(Items from a dataset)
◇ ◇ ◇
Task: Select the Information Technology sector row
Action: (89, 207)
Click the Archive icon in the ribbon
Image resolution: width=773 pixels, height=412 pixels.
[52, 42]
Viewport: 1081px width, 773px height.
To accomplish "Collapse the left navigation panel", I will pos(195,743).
◇ ◇ ◇
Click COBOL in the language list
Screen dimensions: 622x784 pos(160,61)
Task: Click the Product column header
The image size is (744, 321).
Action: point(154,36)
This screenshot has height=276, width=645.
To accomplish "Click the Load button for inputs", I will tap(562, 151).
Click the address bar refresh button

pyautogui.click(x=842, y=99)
◇ ◇ ◇
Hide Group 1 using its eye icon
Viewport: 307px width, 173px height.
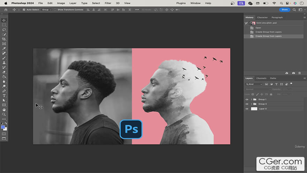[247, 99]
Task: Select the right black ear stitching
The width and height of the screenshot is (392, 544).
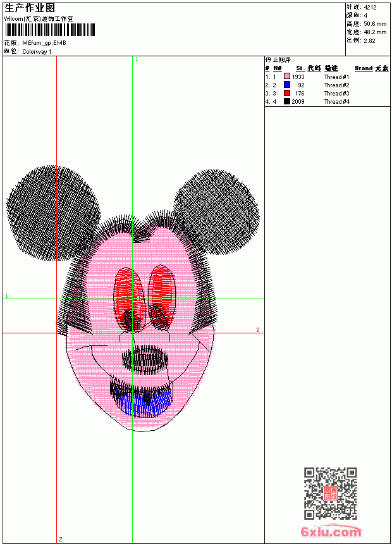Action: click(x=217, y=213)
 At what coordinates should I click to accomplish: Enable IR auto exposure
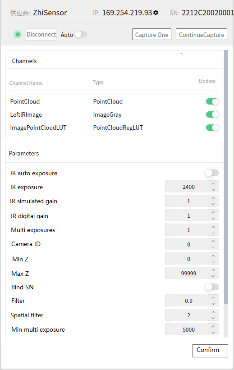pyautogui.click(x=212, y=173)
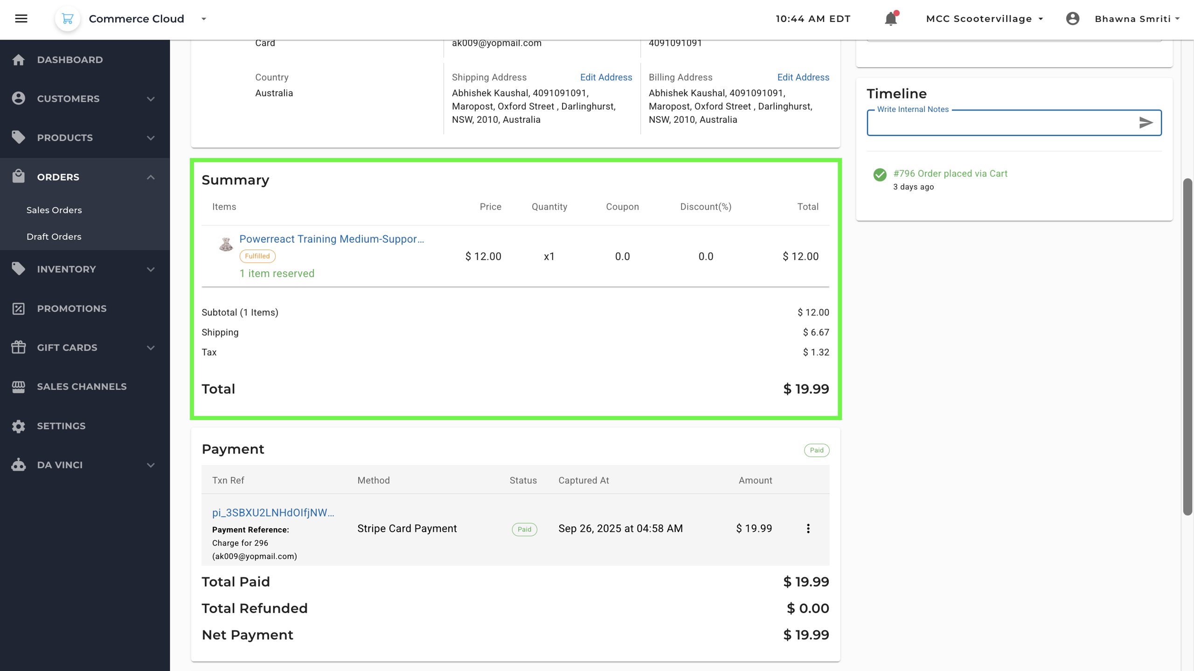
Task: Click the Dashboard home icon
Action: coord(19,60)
◇ ◇ ◇
### Brief
Show every line of the entries above that contains the word "accomplish".

### Expected answer
To accomplish "Collapse the left navigation panel", I will pos(195,743).
To accomplish "Click the Load button for inputs", I will tap(562, 151).
 At what coordinates should I click to accomplish: Enable IR auto exposure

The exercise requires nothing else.